_TASK INSTRUCTIONS_. Output nothing except the lines from the one containing "Click the share nodes icon in sidebar" through the final line of the data, both included, typed exactly, minus the pictures.
[DATA SHOWN — start]
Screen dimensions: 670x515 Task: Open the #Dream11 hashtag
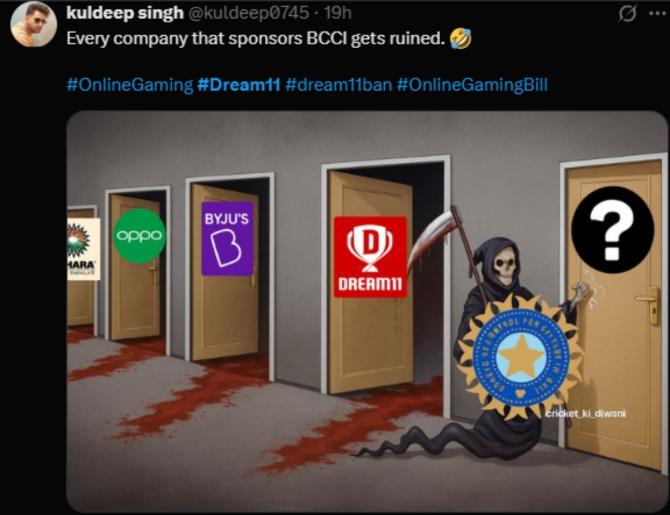coord(239,85)
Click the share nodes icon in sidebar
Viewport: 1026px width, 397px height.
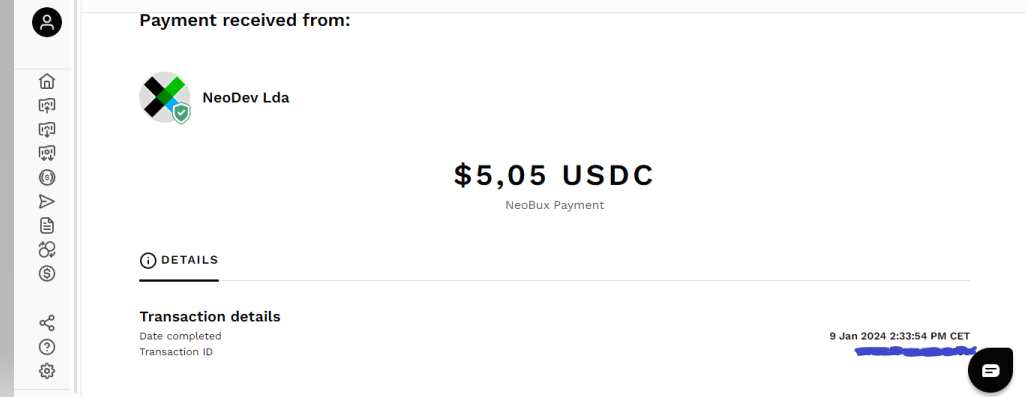47,323
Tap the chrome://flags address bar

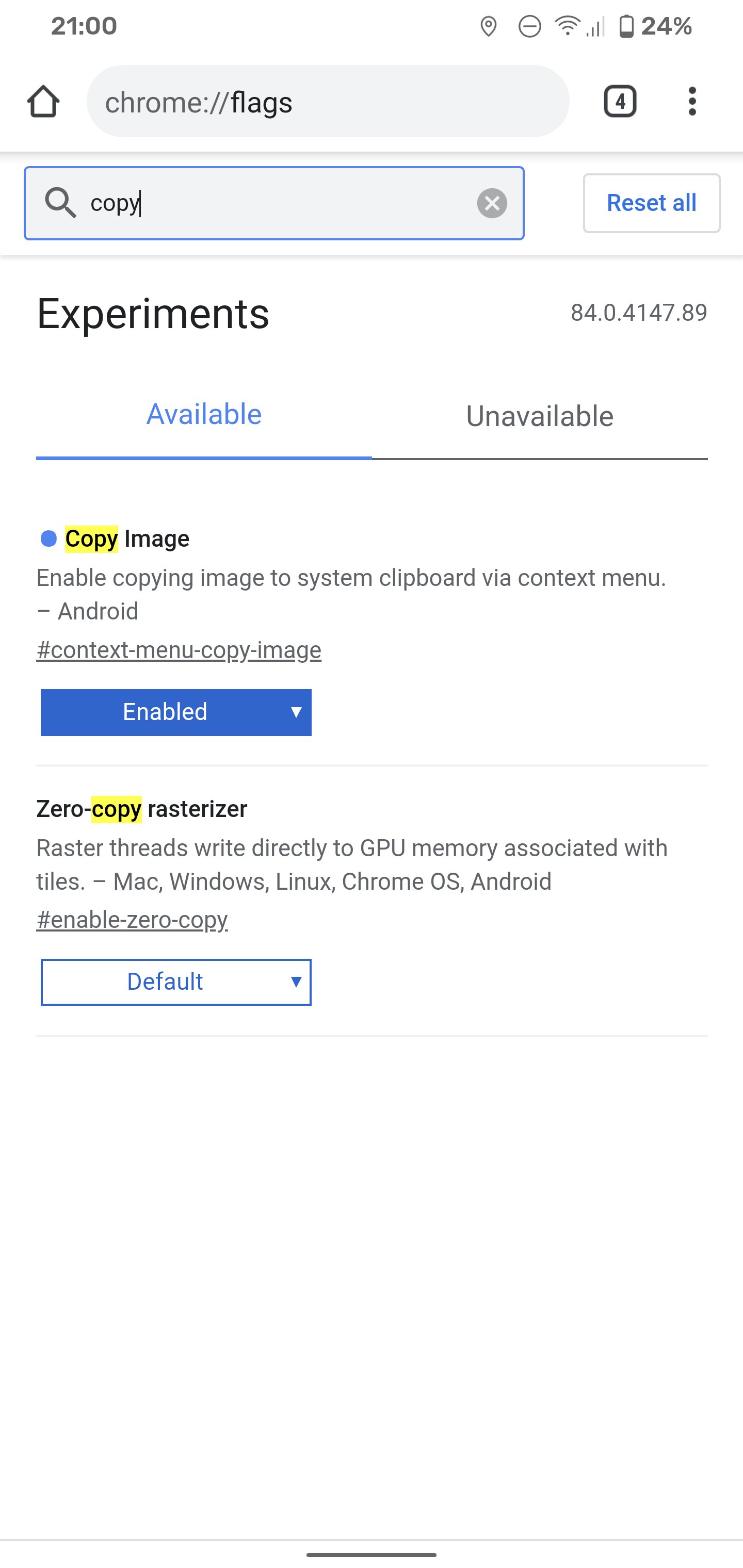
[DATA SHOWN — finish]
_RESPONSE TO THIS EXERCISE_.
Click the share nodes icon in sidebar
Viewport: 1026px width, 397px height.
47,323
Tap the chrome://flags address bar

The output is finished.